Enfin, un point du programme du candidat, devenu président, attirera l’attention tout particulièrement : « Défendre résolument les droits d’auteur, aider les artistes et les éditeurs de contenu européens par la négociation encadrée d’accords sur leur rémunération, étendre les droits voisins aux éditeurs de presse et renforcer l’action contre les sites pirates. » De quoi satisfaire les industries culturelles, dans leur ensemble.

Les trois grandes mesures seraient à mettre en œuvre avec le budget du ministère qui serait maintenu, affirmait le candidat, et constant durant toute la période du quinquennat, avec un coût de 200 millions € par an. « On peut tout à fait réallouer et faire cet effort. »

Reste à savoir qui, dans ce contexte, incarnera l'autorité de la rue de Valois. Plusieurs noms circulent déjà, avec des personnalités particulièrement variées... À suivre.
 

Le Front national fait des siennes
 

Notons qu’en cette soirée pas si sombre pour le Front national, plusieurs médias ayant été blacklistés, d’autres ont, par solidarité, choisi de boycotter la fête originellement donnée au Chalet du Lac, au bord du lac de Saint-Mandé (bois de Vincennes). Qu’importe, le FN a privatisé l’endroit, et garantit que la soirée donnerait lieu à une célébration quoi qu’il en soit. 

 

 

Pas si sombre, en effet, puisqu’entre 2002 et 2017, le score que le Front national réalise pour le second tour passe du simple au double, tout de même. Une approche statistique pas vraiment rassurante. En outre, Marine Le Pen a annoncé la fin du Front national tel qu'on le connaît, pour donner au mouvement une nouvelle ampleur.
 

Certaines maisons ont surfé sur la soirée, comme 10/18, qui jouait à la Résistance : 

 

 

Message du président de la République
 

Le président a tenu à exprimer « sa profonde gratitude » qui va « à tous ceux d’entre vous qui m’ont apporté leur soutien ». Très calme et lisant avec attention son prompteur, le président adresse « un salut républicain à mon adversaire ». Emmanuel Macron entend « garantir l’unité de la nation » et s’adressant à tous, au « peuple de France », il souhaite défendre la France et « la communauté de destins » que représente l’Europe. 

 

Aux nations du monde, c’est un « salut fraternel » qui est adressé, évoquant le réchauffement climatique, la lutte contre le terrorisme : « Aussi longtemps que ce combat devra durer, nous le mènerons. »  

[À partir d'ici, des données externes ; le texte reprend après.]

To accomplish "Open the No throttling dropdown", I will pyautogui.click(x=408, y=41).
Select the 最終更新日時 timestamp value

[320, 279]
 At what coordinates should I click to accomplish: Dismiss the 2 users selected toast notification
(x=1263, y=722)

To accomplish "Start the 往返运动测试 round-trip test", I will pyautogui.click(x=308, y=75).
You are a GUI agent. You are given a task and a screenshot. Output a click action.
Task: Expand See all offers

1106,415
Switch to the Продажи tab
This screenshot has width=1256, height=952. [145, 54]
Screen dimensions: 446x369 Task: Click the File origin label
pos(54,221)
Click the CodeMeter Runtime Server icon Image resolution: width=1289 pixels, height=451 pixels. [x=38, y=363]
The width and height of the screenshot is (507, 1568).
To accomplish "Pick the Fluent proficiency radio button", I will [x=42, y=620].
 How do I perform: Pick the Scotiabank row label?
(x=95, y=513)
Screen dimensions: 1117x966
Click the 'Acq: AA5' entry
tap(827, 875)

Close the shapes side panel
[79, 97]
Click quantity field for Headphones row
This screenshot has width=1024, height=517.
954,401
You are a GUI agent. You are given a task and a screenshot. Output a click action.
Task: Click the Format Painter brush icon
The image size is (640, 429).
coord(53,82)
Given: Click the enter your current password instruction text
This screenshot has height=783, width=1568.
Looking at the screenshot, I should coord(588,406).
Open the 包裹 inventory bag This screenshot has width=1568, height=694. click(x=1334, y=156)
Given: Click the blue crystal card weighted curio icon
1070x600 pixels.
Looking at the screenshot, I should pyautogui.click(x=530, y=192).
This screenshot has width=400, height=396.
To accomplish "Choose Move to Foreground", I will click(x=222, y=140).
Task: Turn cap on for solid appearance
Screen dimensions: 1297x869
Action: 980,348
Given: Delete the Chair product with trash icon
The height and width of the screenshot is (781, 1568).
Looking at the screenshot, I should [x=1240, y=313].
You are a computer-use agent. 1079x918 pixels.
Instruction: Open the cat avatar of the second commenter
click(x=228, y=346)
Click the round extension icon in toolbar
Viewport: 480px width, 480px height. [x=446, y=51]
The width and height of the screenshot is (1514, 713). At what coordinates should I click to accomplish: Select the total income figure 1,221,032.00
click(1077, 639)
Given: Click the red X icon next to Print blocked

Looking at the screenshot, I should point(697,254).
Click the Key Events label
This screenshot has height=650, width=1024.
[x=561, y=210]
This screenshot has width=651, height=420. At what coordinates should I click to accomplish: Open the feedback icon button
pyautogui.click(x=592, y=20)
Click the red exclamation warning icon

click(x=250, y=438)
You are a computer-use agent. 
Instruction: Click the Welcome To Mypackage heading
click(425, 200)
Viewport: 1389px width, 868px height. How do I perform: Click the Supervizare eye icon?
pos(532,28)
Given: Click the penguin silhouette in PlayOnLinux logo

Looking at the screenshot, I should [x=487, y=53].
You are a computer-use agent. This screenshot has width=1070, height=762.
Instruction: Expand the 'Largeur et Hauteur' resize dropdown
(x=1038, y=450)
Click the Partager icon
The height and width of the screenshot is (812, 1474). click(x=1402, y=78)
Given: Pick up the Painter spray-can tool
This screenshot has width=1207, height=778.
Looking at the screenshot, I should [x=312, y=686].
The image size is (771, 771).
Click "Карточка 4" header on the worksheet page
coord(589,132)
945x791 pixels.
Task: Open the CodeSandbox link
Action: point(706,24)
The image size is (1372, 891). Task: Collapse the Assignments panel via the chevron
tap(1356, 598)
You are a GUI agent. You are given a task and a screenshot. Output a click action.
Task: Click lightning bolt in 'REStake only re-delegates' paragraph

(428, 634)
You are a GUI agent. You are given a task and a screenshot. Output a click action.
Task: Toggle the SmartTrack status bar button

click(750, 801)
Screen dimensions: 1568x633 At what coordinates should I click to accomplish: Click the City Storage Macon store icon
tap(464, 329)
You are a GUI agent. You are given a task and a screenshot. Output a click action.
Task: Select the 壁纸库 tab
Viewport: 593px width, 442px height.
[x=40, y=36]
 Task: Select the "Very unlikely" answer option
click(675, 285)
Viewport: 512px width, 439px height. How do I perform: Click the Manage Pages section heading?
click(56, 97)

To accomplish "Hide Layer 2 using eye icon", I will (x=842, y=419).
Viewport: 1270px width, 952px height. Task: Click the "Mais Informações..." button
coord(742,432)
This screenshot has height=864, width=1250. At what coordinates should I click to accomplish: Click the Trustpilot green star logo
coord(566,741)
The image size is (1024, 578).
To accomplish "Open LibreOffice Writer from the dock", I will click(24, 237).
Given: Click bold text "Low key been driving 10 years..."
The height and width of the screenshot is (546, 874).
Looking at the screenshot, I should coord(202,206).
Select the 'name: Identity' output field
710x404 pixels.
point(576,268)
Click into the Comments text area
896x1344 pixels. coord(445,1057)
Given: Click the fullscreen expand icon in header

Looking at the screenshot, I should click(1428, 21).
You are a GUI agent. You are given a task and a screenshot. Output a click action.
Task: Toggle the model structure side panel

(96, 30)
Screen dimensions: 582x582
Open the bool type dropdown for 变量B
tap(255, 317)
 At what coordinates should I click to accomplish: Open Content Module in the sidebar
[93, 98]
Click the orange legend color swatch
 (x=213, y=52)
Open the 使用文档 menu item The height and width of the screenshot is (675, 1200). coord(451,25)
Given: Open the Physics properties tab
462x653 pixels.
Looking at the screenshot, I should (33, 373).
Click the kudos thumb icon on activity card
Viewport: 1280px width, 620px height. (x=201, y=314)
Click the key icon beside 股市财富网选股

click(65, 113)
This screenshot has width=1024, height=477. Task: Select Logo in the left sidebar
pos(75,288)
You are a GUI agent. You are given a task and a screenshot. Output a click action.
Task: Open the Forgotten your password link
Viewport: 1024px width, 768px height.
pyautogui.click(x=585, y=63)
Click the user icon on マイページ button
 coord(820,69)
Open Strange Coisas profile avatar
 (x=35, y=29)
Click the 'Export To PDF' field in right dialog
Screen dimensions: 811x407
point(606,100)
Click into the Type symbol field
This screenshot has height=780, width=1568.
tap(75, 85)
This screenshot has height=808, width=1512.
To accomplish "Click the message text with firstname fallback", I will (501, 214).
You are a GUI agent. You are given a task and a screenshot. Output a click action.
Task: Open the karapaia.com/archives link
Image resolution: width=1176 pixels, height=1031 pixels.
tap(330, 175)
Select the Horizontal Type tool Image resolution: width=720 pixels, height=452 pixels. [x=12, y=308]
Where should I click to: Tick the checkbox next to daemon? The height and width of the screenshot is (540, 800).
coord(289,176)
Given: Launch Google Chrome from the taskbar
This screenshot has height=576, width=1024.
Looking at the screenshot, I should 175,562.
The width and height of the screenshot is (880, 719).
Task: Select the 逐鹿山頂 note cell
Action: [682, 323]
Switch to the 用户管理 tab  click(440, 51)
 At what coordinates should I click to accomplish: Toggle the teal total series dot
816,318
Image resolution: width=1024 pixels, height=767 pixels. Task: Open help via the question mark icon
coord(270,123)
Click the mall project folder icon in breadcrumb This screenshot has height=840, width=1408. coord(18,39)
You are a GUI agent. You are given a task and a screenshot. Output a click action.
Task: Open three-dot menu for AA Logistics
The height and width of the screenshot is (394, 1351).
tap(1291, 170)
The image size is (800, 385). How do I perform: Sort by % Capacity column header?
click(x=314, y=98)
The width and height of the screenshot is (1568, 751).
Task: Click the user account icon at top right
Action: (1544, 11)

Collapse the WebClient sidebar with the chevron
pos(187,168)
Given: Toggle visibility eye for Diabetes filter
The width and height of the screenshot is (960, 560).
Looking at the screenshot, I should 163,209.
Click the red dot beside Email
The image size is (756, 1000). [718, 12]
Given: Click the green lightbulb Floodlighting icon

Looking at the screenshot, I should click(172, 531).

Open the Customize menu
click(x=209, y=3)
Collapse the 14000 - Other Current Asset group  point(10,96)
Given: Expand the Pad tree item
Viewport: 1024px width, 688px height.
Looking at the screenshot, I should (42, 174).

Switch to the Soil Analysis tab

Humilité, dévouement seront les maîtres-mots du président, sous lesquels Emmanuel Macron a décidé de placer son discours et son engagement envers le pays. Désormais, tout est à faire. « Un discours de rassemblement », soulignera Ségolène Royal.
 

« Notre pays a massivement refusé l’extrême droite », remarque pour sa part Jean-Luc Mélenchon, qui place Emmanuel Macron en deuxième position dans les votes, après l’abstention. « Puisse la France y trouver son compte […]. Le programme du nouveau monarque républicain est connu. » 

 

Le candidat de La France Insoumise appelle en effet à la fédération, sans s’éparpiller. « Ne lâchez rien, ne renoncez à rien. » Une nouvelle majorité parlementaire est possible, indique-t-il. « Notre résistance peut gagner la bataille », conclut-il en évoquant les élections législatives.